Las calles que rodean el estadio se llenan de grupos de amigos y familias, todos vestidos de blanco y negro, listos para animar a su equipo. No es raro ver a aficionados pintados con los colores del club, mostrando su orgullo y apoyo inquebrantable. La tradición del "Gallo" se manifiesta en banderas ondeando y cánticos que resuenan por toda la zona, un preludio de lo que está por venir.
La llegada al estadio es un espectáculo en sí mismo. Los cánticos de los seguidores se mezclan con el sonido de los tambores, y pancartas creativas adornan cada sección de las gradas. En el momento en que los jugadores de Los Gallos Blancos pisan el campo, el rugido de la multitud alcanza su punto máximo; es un momento que eriza la piel.
Durante el partido, la atmósfera se transforma en una verdadera celebración. Cada jugada va acompañada de gritos de aliento o desesperación, creando un ambiente que desafía cualquier comparación. El enfrentamiento con León, conocido como el Clásico del Bajío, intensifica aún más la rivalidad. Los aficionados no solo apoyan a su equipo; participan en un duelo sonoro, donde el sonido de los cánticos de un lado se enfrenta al eco del otro.
Los rituales también juegan un papel crucial en esta experiencia. Muchos aficionados tienen sus propias supersticiones, desde usar la misma camiseta para cada derbi hasta realizar un calentamiento particular antes de dirigirse al estadio. Algunas familias han transmitido estas tradiciones de generación en generación, convirtiendo cada partido en un evento familiar.
La rivalidad con León no se trata solo de puntos en la tabla, sino de una demostración de orgullo e identidad local. Cuando Querétaro se enfrenta a León, la ciudad se paraliza; las calles vacías se llenan de aficionados que se dirigen al estadio, y los bares y restaurantes cercanos se convierten en puntos de encuentro para compartir la pasión por el fútbol.

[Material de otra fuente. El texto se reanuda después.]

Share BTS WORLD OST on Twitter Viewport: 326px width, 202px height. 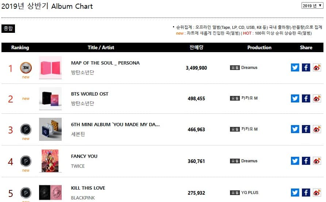[295, 98]
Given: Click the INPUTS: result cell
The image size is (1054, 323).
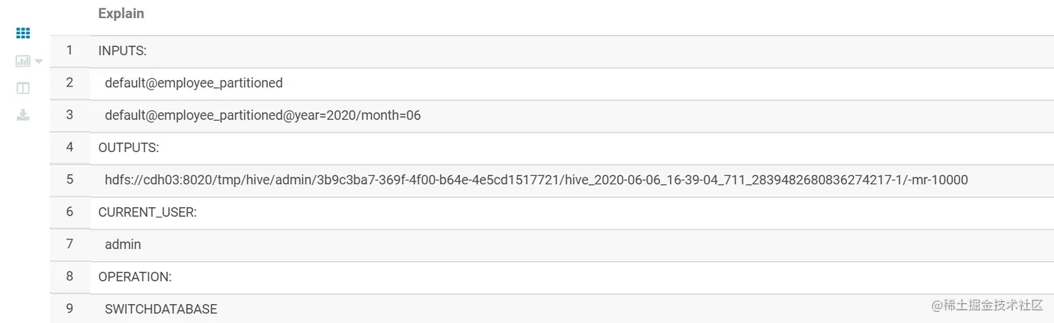Looking at the screenshot, I should 122,51.
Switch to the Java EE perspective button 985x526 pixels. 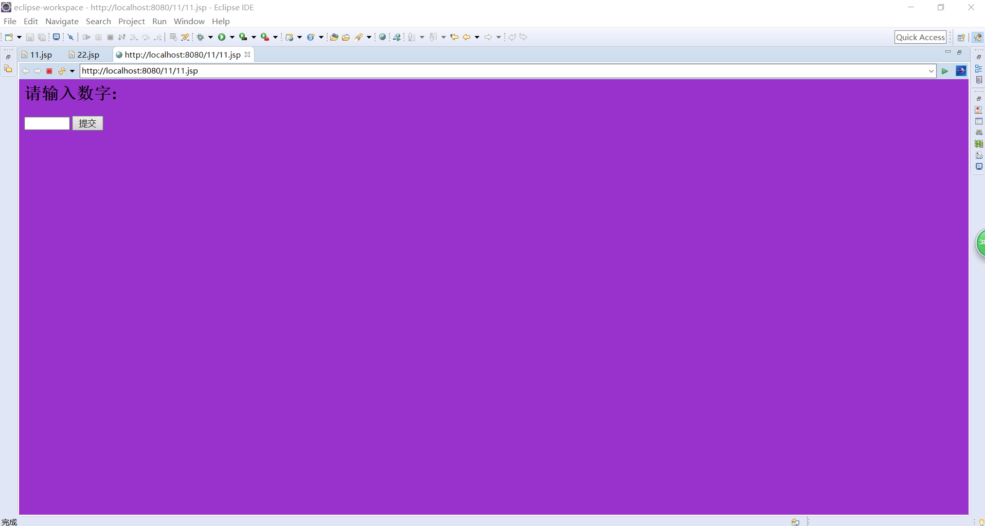tap(978, 37)
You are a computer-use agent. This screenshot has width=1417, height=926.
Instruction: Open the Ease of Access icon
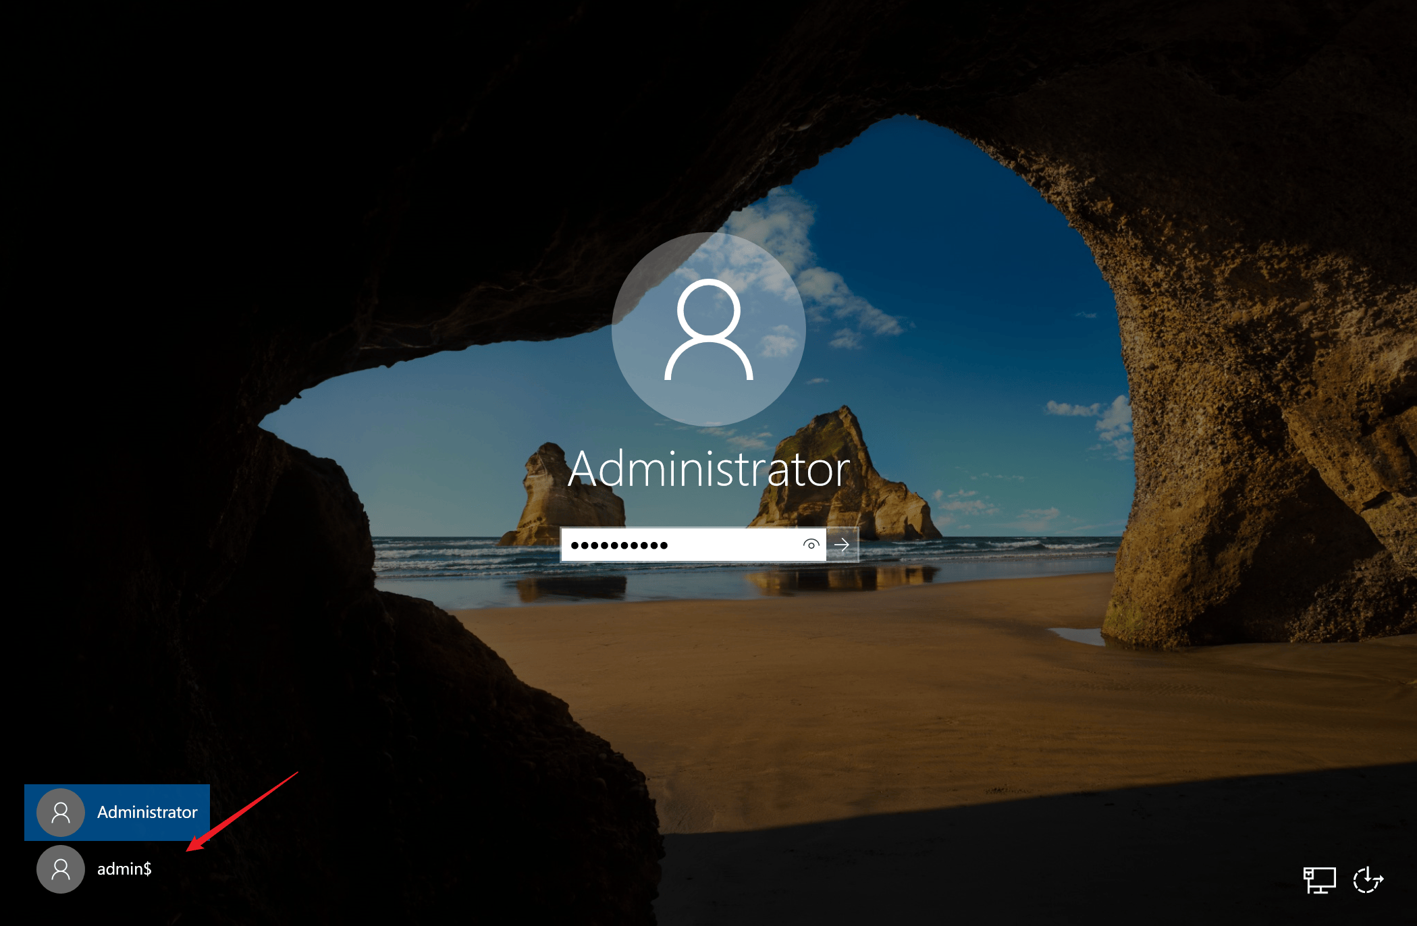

Al final del día, lo que se vive en La Corregidora durante un derbi no es solo un partido de fútbol; es una celebración de la vida, la comunidad y el amor por Los Gallos Blancos. La atmósfera, las tradiciones y el fervor de los aficionados hacen de cada encuentro contra León una experiencia inolvidable, un verdadero testimonio del espíritu del fútbol mexicano.